5.19.2013 Journal Prompt

Jean Shrimpton, 1960s
Jean Shrimpton, 1960s

May 19, 2013: She walked home in the morning.

8 Replies to “5.19.2013 Journal Prompt”

  1. She walked home in the morning. The streets were wet and she had no shoes on; she didn’t seem to notice. We noticed. The whole town noticed. It was Sunday morning and the church bells were ringing and she was just walking home.

    Third Sunday in a row we’d seen her and Emelia dressed in a Saturday party dress and looking like she never went to bed and walking home in her bare feet.

    Bold as brass, our Pa would’ve said. Bold as a Saturday night hooker. Mam would have hushed him to silence and said he was being sinful with his words. Mam and Pa had both passed the year before and the minister and his wife had been a support to us in our time of need.

    ‘Morning Missie.’

    ‘Fuck you,’ she said giving Berne the finger and laughing over her shoulder as she passed.
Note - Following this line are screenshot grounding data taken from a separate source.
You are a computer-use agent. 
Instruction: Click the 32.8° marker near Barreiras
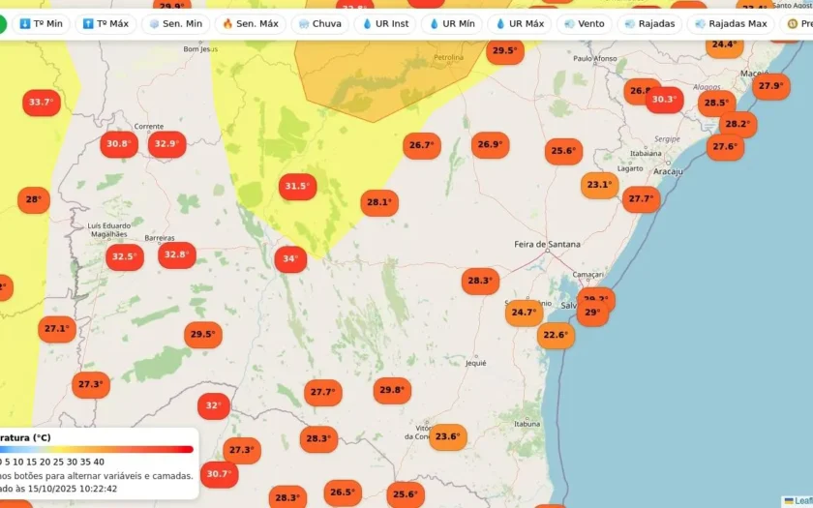pyautogui.click(x=177, y=254)
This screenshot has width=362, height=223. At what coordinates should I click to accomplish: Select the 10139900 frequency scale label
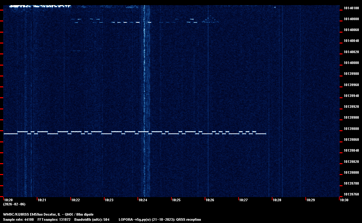click(x=351, y=117)
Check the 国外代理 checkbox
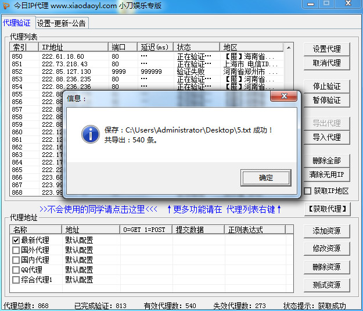 click(x=16, y=250)
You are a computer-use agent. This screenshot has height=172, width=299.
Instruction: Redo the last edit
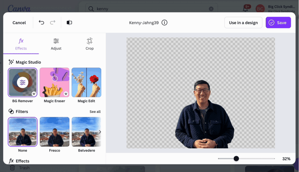click(52, 22)
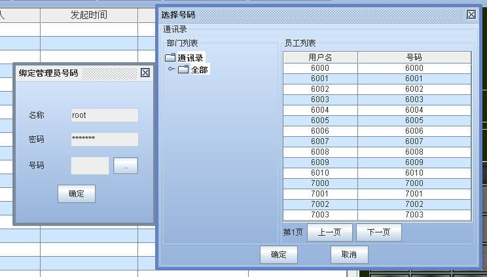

    No need for that really. Berne didn’t mean nothing by what he said. He was on his way to church and just being friendly. Different if it was Cobb; Cobb sitting on his front porch of a Sunday morning, his hand down the front of his trousers and a leer drawn where his mouth should be, and him saying ‘Morning Missie’ would have meant something different. But Berne was just being decent. He’d have offered her a ride the block and half to her home in his truck if she’d have given him the time of day and only because no one ought be without shoes on a wet Sunday. But Emelia gave him the finger and hurried on.

    Third Sunday in a row and we all saw her without sleep and without her shoes, and her Saturday dress all creased and crumpled; and there were whispers in church when we got there, whispers as to what she’d been about. Martha said she’d seen Emelia go into the Cooper Bar around seven the night before, and Rose said she’d seen her too. She was wearing shoes then and her hair all pinned up and fancy.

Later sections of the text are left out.